Signed-off-by: Luis Chamberlain <mcgrof@kernel.org>
---
 kernel/trace/blktrace.c | 6 ++++++
 1 file changed, 6 insertions(+)

Comments

Christoph Hellwig April 14, 2020, 3:40 p.m. UTC | #1
On Tue, Apr 14, 2020 at 04:19:00AM +0000, Luis Chamberlain wrote:
> Ensure that the request_queue is refcounted during its full
> ioctl cycle. This avoids possible races against removal, given
> blk_get_queue() also checks to ensure the queue is not dying.
> 
> This small race is possible if you defer removal of the request_queue
> and userspace fires off an ioctl for the device in the meantime.

Hmm, where exactly does the race come in so that it can only happen
after where you take the reference, but not before it?  I'm probably
missing something, but that just means it needs to be explained a little
better :)
Luis Chamberlain April 15, 2020, 6:16 a.m. UTC | #2
On Tue, Apr 14, 2020 at 08:40:44AM -0700, Christoph Hellwig wrote:
> On Tue, Apr 14, 2020 at 04:19:00AM +0000, Luis Chamberlain wrote:
> > Ensure that the request_queue is refcounted during its full
> > ioctl cycle. This avoids possible races against removal, given
> > blk_get_queue() also checks to ensure the queue is not dying.
> > 
> > This small race is possible if you defer removal of the request_queue
> > and userspace fires off an ioctl for the device in the meantime.
> 
> Hmm, where exactly does the race come in so that it can only happen
> after where you take the reference, but not before it?  I'm probably
> missing something, but that just means it needs to be explained a little
> better :)

From the trace on patch 2/5:

    BLKTRACE_SETUP(loop0) #2
    [   13.933961] == blk_trace_ioctl(2, BLKTRACESETUP) start
    [   13.936758] === do_blk_trace_setup(2) start
    [   13.938944] === do_blk_trace_setup(2) creating directory
    [   13.941029] === do_blk_trace_setup(2) using what debugfs_lookup() gave
    
    ---> From LOOP_CTL_DEL(loop0) #2
    [   13.971046] === blk_trace_cleanup(7) end
    [   13.973175] == __blk_trace_remove(7) end
    [   13.975352] == blk_trace_shutdown(7) end
    [   13.977415] = __blk_release_queue(7) calling blk_mq_debugfs_unregister()
    [   13.980645] ==== blk_mq_debugfs_unregister(7) begin
    [   13.980696] ==== blk_mq_debugfs_unregister(7) debugfs_remove_recursive(q->debugfs_dir)
    [   13.983118] ==== blk_mq_debugfs_unregister(7) end q->debugfs_dir is NULL
    [   13.986945] = __blk_release_queue(7) blk_mq_debugfs_unregister() end
    [   13.993155] = __blk_release_queue(7) end
    
    ---> From BLKTRACE_SETUP(loop0) #2
    [   13.995928] === do_blk_trace_setup(2) end with ret: 0
    [   13.997623] == blk_trace_ioctl(2, BLKTRACESETUP) end

The BLKTRACESETUP above works on request_queue which later
LOOP_CTL_DEL races on and sweeps the debugfs dir underneath us.
If you use this commit alone though, this doesn't fix the race issue
however, and that's because of both still the debugfs_lookup() use
and that we're still using asynchronous removal at this point.

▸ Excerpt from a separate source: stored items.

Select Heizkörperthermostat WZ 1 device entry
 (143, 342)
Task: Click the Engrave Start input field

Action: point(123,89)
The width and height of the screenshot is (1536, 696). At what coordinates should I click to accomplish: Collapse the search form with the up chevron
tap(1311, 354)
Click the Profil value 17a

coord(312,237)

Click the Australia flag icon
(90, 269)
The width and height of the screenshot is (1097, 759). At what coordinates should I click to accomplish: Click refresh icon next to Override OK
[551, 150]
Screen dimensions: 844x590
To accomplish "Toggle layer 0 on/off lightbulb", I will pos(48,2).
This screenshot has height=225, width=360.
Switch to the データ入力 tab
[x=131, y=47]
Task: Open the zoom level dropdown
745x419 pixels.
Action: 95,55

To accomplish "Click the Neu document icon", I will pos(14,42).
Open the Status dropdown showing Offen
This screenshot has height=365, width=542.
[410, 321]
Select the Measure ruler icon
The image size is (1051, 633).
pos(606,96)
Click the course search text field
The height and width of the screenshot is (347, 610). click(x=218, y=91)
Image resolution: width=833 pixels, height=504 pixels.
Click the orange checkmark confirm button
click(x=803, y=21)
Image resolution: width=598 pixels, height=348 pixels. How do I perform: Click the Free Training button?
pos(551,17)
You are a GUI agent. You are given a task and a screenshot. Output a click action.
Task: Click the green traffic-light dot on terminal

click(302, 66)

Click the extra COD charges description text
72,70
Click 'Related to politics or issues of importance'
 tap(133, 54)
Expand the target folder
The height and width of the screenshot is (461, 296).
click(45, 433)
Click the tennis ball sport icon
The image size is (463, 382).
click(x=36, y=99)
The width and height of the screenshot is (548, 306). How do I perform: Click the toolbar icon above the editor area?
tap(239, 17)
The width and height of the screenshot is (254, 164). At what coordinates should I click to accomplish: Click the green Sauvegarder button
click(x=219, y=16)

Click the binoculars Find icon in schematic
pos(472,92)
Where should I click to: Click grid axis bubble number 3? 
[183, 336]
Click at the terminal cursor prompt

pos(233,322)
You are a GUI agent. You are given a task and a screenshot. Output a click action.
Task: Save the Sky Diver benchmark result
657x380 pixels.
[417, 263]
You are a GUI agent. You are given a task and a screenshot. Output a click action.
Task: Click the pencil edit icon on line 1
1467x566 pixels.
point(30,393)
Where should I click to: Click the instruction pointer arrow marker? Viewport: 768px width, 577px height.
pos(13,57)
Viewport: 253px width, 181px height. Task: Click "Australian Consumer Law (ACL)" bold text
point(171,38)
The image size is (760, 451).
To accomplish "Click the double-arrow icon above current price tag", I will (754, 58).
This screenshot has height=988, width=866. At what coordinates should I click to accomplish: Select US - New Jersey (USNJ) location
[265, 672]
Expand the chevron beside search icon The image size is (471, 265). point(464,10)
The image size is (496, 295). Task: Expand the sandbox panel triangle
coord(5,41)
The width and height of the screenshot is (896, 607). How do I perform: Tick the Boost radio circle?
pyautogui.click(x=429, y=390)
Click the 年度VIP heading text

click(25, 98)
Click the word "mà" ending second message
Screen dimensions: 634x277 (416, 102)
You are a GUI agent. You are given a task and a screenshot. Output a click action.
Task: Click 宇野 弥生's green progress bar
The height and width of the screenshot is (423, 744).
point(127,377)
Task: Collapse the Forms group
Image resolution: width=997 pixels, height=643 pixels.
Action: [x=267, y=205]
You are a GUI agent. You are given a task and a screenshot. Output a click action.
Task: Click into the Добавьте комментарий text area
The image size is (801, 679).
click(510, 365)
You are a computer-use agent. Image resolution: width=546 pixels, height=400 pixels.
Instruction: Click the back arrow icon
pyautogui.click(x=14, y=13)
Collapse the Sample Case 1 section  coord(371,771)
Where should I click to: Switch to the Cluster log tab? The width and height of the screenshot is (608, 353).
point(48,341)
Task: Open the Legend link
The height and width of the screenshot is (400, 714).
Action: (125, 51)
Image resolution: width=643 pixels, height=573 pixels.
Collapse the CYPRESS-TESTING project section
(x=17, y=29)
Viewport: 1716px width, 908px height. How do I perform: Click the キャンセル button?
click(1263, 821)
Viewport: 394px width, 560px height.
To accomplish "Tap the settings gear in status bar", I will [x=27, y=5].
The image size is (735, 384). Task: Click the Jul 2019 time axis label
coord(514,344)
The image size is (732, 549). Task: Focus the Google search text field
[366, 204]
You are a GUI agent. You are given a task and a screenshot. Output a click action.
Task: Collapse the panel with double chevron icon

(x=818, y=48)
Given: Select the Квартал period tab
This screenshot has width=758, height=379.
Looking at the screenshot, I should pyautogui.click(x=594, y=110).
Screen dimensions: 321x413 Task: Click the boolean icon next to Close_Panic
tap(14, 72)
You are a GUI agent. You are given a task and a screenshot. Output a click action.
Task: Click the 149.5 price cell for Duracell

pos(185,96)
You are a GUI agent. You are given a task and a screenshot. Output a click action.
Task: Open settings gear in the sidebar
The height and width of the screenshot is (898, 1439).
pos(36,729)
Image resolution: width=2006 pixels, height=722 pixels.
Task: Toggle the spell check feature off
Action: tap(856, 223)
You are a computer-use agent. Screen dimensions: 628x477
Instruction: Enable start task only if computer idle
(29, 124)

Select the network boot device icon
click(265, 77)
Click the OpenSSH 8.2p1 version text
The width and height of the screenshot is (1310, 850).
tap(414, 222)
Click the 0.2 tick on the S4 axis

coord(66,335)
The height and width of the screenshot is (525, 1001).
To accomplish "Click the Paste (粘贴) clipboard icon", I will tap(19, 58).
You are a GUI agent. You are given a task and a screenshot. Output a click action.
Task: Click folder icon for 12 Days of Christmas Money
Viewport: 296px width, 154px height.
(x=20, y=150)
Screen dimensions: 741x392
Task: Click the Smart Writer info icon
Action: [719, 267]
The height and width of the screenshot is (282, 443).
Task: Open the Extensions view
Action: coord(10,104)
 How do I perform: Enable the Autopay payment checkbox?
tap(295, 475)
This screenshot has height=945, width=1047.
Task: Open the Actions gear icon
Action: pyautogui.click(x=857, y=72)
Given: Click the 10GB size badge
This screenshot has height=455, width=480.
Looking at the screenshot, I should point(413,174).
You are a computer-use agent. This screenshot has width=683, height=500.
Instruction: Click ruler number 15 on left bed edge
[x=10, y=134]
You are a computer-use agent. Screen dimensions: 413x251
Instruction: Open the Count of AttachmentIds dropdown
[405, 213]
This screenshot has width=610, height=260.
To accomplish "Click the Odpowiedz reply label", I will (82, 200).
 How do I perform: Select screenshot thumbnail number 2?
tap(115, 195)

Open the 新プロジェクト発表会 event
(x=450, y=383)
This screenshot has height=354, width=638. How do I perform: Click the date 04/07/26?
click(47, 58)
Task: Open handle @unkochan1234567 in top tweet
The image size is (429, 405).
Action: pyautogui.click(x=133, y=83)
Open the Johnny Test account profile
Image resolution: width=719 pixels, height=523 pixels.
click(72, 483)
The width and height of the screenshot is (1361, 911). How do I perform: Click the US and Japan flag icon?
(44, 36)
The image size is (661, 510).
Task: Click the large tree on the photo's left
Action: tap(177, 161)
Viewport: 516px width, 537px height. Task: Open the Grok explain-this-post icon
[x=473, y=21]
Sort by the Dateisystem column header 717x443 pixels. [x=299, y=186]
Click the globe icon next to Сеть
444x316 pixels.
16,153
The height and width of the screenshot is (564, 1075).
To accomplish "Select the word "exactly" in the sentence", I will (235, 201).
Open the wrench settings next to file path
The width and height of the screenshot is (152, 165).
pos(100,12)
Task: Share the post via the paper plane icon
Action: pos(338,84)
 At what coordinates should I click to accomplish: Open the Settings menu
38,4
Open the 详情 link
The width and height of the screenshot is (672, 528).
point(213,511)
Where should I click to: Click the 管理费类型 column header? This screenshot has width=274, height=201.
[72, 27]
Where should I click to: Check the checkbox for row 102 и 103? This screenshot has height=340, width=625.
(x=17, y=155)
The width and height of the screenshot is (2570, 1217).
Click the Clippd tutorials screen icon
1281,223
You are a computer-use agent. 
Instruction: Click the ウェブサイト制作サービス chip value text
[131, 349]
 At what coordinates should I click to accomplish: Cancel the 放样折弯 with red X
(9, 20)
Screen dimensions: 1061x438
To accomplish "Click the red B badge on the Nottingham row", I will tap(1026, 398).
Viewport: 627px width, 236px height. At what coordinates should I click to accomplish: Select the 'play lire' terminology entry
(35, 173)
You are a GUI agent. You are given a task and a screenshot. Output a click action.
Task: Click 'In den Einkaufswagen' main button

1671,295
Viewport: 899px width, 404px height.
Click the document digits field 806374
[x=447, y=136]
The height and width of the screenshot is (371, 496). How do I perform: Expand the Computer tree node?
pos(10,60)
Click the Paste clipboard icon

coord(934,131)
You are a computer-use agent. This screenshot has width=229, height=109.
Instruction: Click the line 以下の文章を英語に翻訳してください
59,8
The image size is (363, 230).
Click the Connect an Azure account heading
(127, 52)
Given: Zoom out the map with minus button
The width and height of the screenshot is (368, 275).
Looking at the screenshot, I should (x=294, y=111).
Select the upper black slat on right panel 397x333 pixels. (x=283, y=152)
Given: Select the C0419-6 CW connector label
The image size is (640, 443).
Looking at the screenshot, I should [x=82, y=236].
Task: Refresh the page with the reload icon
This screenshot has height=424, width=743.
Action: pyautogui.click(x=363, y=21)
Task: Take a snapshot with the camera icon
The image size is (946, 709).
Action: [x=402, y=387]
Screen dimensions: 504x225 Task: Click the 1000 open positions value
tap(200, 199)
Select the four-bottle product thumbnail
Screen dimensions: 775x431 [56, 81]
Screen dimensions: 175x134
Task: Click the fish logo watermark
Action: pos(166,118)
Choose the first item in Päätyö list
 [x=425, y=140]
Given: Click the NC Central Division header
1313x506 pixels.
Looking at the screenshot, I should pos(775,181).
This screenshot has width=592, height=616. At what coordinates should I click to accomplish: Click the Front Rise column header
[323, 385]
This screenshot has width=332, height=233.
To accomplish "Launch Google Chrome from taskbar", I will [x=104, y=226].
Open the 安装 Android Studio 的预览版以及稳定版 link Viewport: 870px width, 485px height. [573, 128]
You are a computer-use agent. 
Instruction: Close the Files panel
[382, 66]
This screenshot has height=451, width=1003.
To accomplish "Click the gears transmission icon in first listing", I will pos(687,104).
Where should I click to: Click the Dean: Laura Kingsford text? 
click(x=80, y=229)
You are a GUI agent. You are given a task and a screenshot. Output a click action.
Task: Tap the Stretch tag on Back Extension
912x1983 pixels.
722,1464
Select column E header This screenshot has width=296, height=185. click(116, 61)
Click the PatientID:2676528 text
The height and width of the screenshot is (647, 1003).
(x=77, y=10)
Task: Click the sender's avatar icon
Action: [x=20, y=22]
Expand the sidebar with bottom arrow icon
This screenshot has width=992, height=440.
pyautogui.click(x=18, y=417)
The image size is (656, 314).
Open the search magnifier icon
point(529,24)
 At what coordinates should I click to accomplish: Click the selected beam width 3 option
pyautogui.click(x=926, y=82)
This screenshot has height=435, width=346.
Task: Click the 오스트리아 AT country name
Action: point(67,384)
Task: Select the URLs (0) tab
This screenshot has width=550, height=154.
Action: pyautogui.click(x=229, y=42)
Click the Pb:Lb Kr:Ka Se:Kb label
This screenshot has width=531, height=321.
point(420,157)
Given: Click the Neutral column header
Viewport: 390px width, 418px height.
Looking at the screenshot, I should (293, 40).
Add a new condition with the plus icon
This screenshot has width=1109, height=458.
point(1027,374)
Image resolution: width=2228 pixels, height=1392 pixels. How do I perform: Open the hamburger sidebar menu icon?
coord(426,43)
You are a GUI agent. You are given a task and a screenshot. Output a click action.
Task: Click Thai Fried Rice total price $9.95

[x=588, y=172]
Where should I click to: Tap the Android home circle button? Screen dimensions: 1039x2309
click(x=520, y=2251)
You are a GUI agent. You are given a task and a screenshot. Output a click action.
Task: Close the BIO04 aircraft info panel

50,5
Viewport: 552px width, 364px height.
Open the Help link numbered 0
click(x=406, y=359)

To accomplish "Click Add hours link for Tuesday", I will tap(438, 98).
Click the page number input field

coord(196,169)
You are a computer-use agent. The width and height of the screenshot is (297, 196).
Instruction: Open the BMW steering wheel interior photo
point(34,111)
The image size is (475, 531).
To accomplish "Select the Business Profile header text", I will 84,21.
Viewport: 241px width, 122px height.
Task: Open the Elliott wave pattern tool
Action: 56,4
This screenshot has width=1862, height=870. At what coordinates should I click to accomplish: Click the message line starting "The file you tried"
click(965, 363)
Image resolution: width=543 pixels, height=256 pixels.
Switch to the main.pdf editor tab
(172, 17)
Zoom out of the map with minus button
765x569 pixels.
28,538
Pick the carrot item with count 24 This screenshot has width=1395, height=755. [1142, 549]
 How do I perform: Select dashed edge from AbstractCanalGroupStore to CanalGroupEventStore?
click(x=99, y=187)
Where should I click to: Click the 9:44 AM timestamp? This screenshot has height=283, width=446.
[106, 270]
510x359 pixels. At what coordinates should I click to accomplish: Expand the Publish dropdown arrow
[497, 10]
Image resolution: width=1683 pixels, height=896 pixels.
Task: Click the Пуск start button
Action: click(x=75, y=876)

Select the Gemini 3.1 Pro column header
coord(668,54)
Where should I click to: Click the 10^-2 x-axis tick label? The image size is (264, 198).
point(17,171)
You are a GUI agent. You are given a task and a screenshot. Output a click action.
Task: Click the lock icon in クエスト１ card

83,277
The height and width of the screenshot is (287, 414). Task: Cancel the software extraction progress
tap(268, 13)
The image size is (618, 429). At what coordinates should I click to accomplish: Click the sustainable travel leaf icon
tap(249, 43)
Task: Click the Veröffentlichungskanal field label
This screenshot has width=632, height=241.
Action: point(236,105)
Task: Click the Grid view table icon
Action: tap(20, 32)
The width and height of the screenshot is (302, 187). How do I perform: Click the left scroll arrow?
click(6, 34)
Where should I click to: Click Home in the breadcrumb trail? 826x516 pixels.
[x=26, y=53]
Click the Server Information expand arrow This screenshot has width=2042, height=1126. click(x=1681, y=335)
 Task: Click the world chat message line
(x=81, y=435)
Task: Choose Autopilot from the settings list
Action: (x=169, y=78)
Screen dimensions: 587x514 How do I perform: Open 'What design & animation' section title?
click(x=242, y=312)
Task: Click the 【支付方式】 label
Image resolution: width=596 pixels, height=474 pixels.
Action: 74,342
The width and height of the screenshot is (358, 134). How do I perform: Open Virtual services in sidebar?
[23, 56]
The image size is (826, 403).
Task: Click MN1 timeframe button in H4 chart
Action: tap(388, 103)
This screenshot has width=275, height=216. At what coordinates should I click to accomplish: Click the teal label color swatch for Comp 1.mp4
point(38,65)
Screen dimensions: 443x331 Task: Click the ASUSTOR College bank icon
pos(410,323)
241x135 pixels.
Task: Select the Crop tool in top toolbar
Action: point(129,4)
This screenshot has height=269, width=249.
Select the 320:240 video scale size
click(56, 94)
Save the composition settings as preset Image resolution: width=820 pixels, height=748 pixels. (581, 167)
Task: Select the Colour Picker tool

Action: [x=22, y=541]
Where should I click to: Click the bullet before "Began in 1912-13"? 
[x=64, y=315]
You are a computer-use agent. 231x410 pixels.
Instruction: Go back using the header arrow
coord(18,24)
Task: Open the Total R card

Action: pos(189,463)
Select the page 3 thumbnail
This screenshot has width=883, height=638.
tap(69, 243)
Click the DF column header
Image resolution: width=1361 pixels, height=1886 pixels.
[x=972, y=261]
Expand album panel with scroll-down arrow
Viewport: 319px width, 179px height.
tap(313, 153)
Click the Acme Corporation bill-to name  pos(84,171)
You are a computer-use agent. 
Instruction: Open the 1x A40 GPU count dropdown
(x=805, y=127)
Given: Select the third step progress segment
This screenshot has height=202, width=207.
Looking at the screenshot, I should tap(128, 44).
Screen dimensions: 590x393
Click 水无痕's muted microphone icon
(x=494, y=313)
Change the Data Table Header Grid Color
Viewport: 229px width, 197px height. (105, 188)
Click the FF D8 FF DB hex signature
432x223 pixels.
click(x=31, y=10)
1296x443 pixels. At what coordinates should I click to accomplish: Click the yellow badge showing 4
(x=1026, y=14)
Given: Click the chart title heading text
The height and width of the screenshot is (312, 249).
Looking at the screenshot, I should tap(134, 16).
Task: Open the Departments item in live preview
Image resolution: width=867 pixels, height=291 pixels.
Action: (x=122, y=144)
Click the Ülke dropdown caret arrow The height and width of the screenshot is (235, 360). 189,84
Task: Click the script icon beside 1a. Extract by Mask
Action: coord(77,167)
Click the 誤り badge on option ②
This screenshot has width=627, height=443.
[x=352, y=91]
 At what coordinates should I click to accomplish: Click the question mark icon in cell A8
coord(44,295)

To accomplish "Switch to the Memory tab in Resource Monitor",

refcounting will just ensure we don't take the request_queue underneath
our noses.

Should I just add this to the commit log?

  Luis
Christoph Hellwig April 15, 2020, 7:14 a.m. UTC | #3
On Wed, Apr 15, 2020 at 06:16:49AM +0000, Luis Chamberlain wrote:
> The BLKTRACESETUP above works on request_queue which later
> LOOP_CTL_DEL races on and sweeps the debugfs dir underneath us.
> If you use this commit alone though, this doesn't fix the race issue
> however, and that's because of both still the debugfs_lookup() use
> and that we're still using asynchronous removal at this point.
> 
> refcounting will just ensure we don't take the request_queue underneath
> our noses.
> 
> Should I just add this to the commit log?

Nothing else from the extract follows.